Ao longo da história, transformações severas ocorrem na vida de Malin e Isona. Eles ficam sabendo da chegada de um segundo filho, o professor começa a se afeiçoar com as crianças em tratamento e o casal começa a enfrentar dificuldades financeiras decorrentes do tenso momento para a economia de Cuba. O professor e agora tradutor começa a rever as prioridades da sua vida e o casamento é afetado por esse processo de transformação interna.
O longa é dirigido pelos irmãos Rodrigo e Sebastián Barriuso, que possuem uma forte ligação com a história, mas preferem neutralizar seus sentimentos ou expô-los por meio de uma certa artificialidade ou frieza. O Tradutor convoca uma emoção que parece nunca estar presente em cena, sobretudo na relação de Malin com os pacientes, aquilo que, curiosamente, impulsiona a transformação do personagem. A todo momento, o filme sublinha como essa experiência no hospital foi transformadora para o professor e pesquisador, entretanto, as cenas nesse cenário oscilam entre uma frieza nos seus encontros com as crianças ou o drama exacerbado e artificial, como na situação da mãe de uma menina. O que é uma pena, pois a experiência de Malin no hospital sempre é frisada como determinante em sua jornada pela obra.
Nos momentos em que aborda a situação de Cuba no início dos anos de 1990 e o reflexo disso na dinâmica de Malin com a esposa Isona e o filho mais velho, O Tradutor tem uma resposta mais fluida.
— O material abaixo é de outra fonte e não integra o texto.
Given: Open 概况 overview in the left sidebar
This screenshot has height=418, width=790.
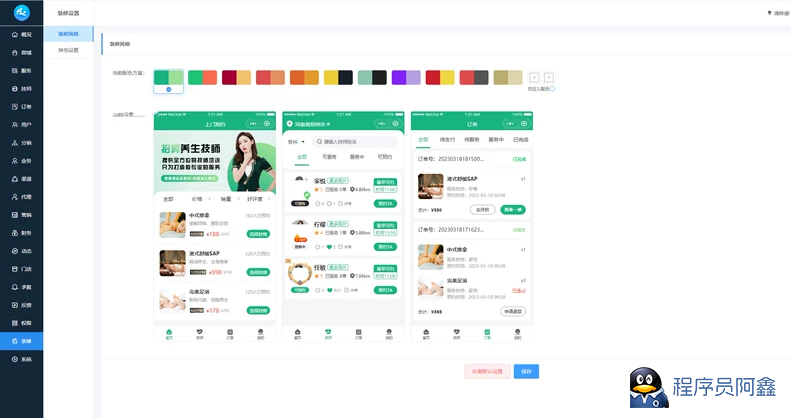Looking at the screenshot, I should [x=21, y=34].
Não só porque Rodrigo Santoro e a atriz Yoandra Suárez conseguem estabelecer uma dinâmica íntima, afetuosa e complexa para a relação do casal, mas porque o roteiro da produção cria situações que possibilitam mostrar a dinâmica e rotina familiar sendo gradativamente transformada pelos processos políticos do país: a escassez de dinheiro, as mudanças no pagamento dos trabalhadores, a falta de alimentos em supermercados, a ausência de gasolina em postos de abastecimento etc. Tudo isso vai trazendo tensões para a casa daquela família, aflorando problemas que antes pareciam passar longe daquele lar harmonioso.
Assim, O Tradutor sublinha a importância de entendermos que transformações macro (estrutura de um país) afetam nossas vidas (relações familiares, profissão etc.), ninguém está alheio nesse processo. É um filme que reflete bem sobre a crise da pátria pelo viés particular, um tema que ao final do longa demonstra tocar pessoalmente os Barriuso e que possivelmente é vivenciado por muitos principalmente no momento em que vivemos e que parece vivenciarmos por muitos anos ainda.
Un traductor, 2018. Dir.: Rodrigo Barriuso e Sebastián Barriuso. Roteiro: Lindsay Gosling. Elenco: Rodrigo Santoro, Yoandra Suárez, Maricel Álvarez, Nataliya Rodina, Milda Gecaite, Genadijs Dolganovs, Eslinda Nuñez. Galeria, 107 min.